Rezension

Kurzweilige Blutvergiftung

Wir von der anderen Seite - Anika Decker

Wir von der anderen Seite
von Anika Decker

Bewertet mit 2.5 Sternen

Als ich in der Verlagsvorschau vom Ullstein Verlag auf „Wir von der anderen Seite“ von Anika Decker aufmerksam wurde, fühlte ich mich gleich angesprochen und mochte auch die Leseprobe. Die Autorin, die 1975 in Marburg geboren wurde und als Drehbuchautorin (u. a. Keinohrhasen) und Regisseurin in Berlin lebt, beschreibt dieses Buch als das Buch, das sie seit zehn Jahren schreiben wollte.

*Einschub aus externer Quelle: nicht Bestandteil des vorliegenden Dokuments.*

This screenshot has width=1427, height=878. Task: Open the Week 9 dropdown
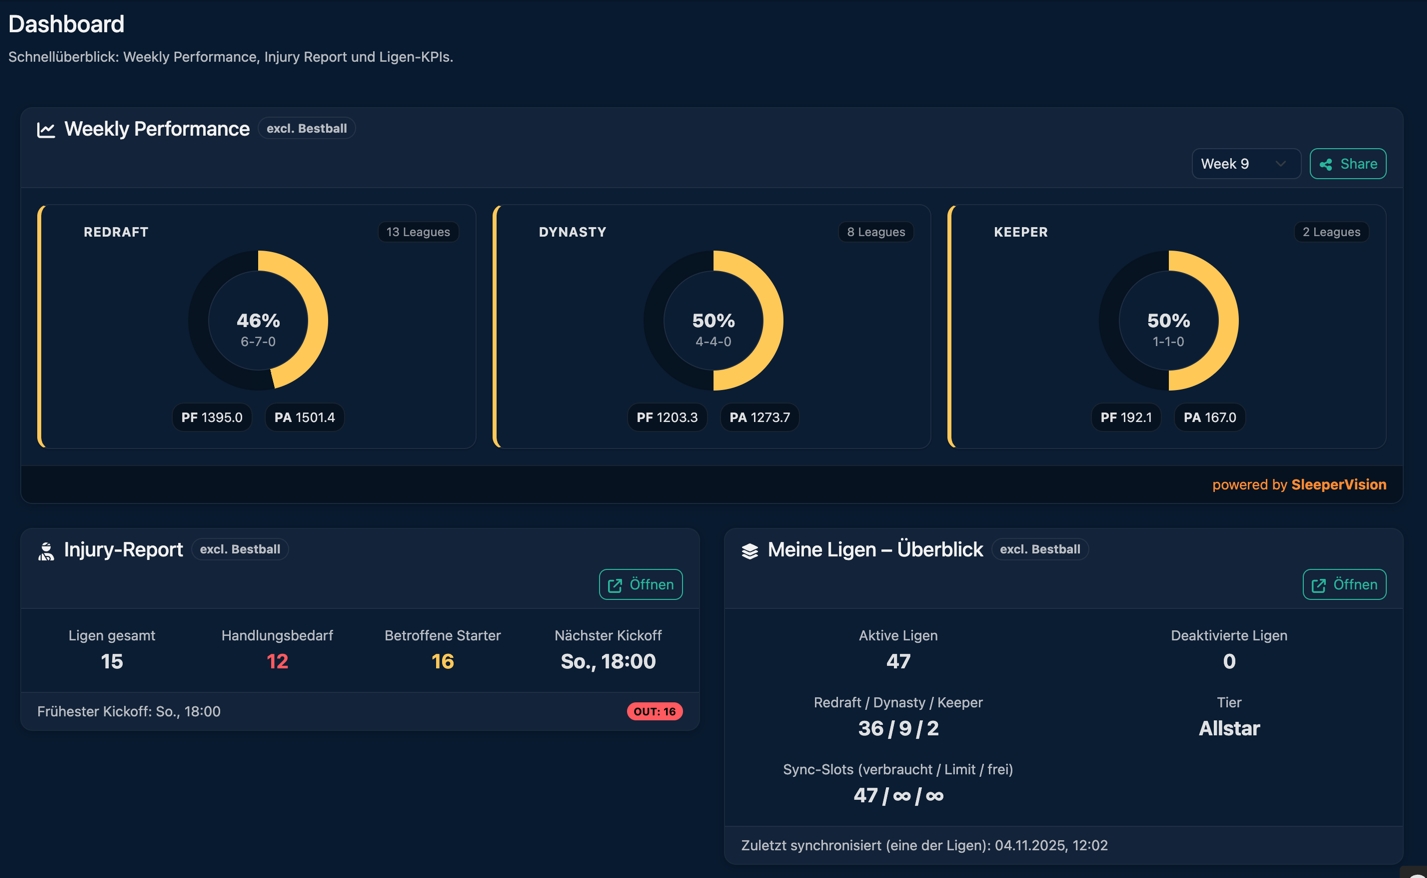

Es geht um eine 35-jährige Frau, die plötzlich schwer krank wird und deren Leben und Denken sich von einem auf den anderen Tag verändert. Aber es geht auch um die Einsamkeit, die Absurditäten des Krankenhausalltags, die Geldsorgen und die Angst davor, nie wieder auf die Beine zu kommen.

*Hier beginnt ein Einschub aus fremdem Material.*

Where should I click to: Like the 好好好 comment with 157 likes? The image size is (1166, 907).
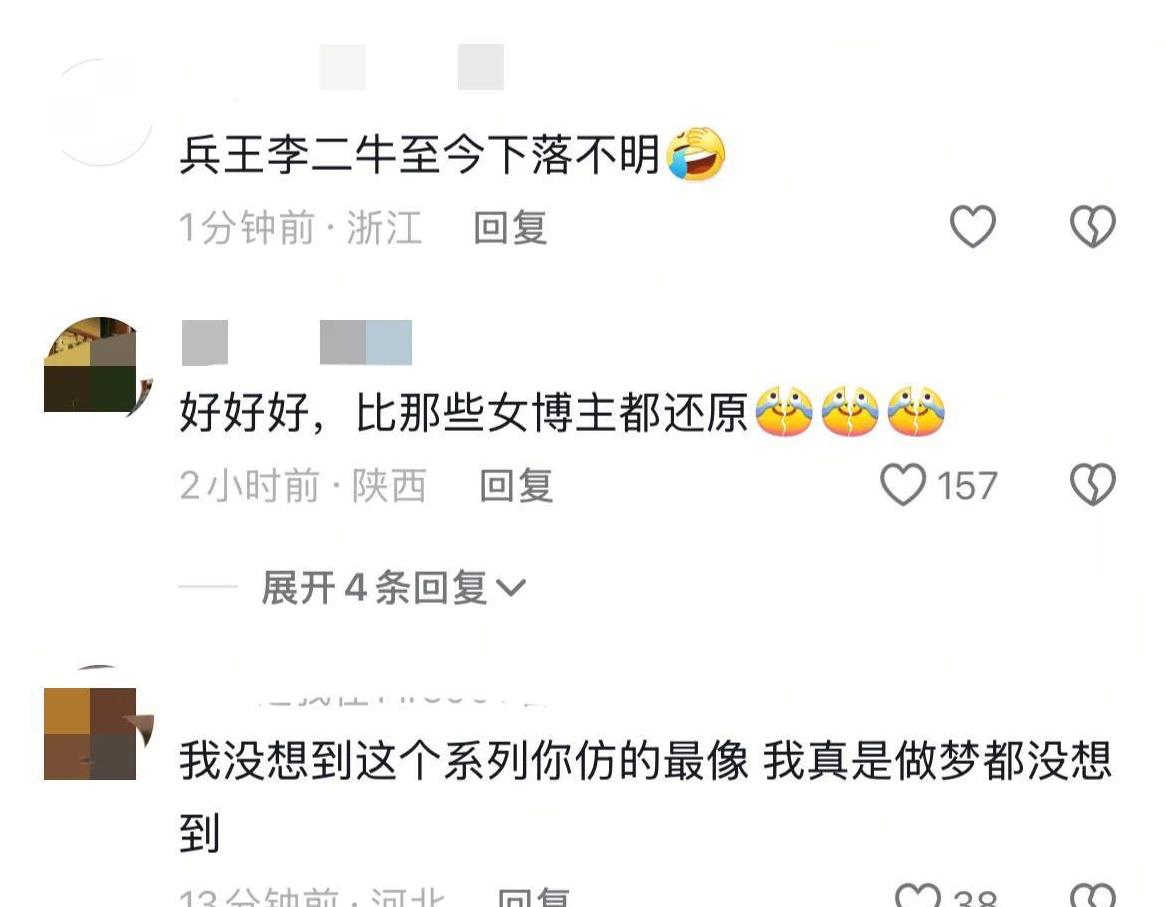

Anika Decker lag selbst etliche Monate aufgrund einer schweren Blutvergiftung in verschiedenen Krankenhäusern und hat viele ihrer eigenen Erfahrungen in diesem autobiografischen Roman verarbeitet. Sie sagt von sich, dass sie damals gern einen Roman gelesen hätte, der ihr das Gefühl gibt nicht allein zu sein oder dass Ärzte nicht immer recht haben. Mit „Wir von der anderen Seite“ hat sie dieses Buch schreiben wollen und mit der ihr eigenen Prise Humor gewürzt.

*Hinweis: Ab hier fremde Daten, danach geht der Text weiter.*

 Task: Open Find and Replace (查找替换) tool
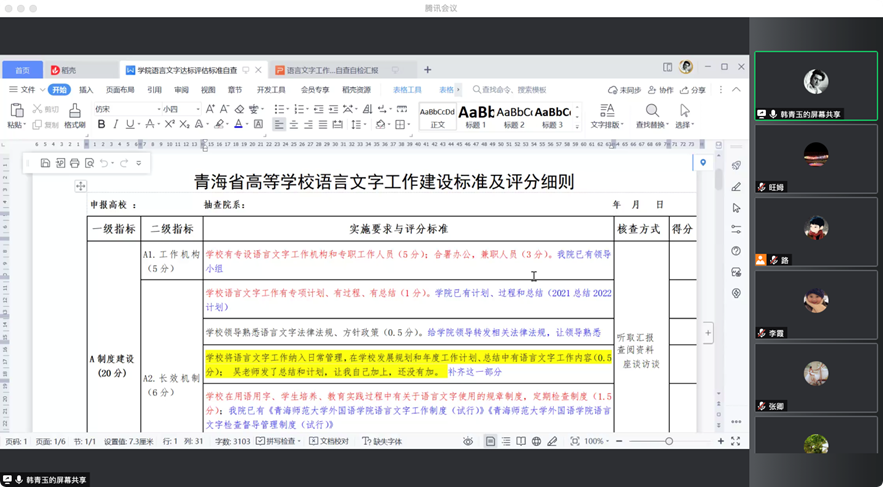coord(651,111)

Man spürt beim Lesen, dass Anika Decker weiß, worüber sie schreibt und erkennt Kuriositäten aus dem Krankenleben beziehungsweise aus dem Erleben mit Erkrankten wieder. Der Schreibstil ist kurzweilig und leicht, wie auch der überwiegende Teil des Buches trotz der eigentlich eher ernsten Thematik. Etwas ungewohnt finde ich beim Lesen, dass nach beinahe jedem Satz ein Absatz folgt, gleichzeitig lässt einen das jedoch beinahe durch das Buch fliegen. Ich fühlte mich tatsächlich auch ein wenig an den Schreibstil der bisher von mir gelesenen Drehbücher, vor allem aber auch an die Filme erinnert, für die die Autorin bisher sehr erfolgreich Drehbücher schrieb. Als Rahel in der Ich-Perspektive nimmt sie den Leser auch in diese Welt mit. Manches ist mir jedoch auch hier zu viel, wirkt zu sehr inszeniert und hangelt sich zu sehr an Klischees entlang, um den wohl gewünschten Lacher zu erzwingen. Über anderes kann ich hingegen tatsächlich amüsiert lächeln.

Besser gefallen hat es mir jedoch, wenn die Autorin Situationen und Gefühle schildert durch die sie Rahel zu einer Protagonistin werden lässt, mit der sich mitfühlen lässt und der man beim lesen tatsächlich eine gute Besserung wünscht. Dennoch ist der Gesamteindruck des Buches eher oberflächlich und lässt den Tiefgang vermissen, den Anika Decker zwar andeutet, sich jedoch nicht darauf einlässt. Denn ihren Fokus legt sie darauf, eine in erster Linie lustige Geschichte erzählen zu wollen, was als solches ja auch durchaus legitim ist, mich aber leider letztlich doch enttäuscht hat, da die Leseprobe bei mir andere Erwartungen geweckt hat.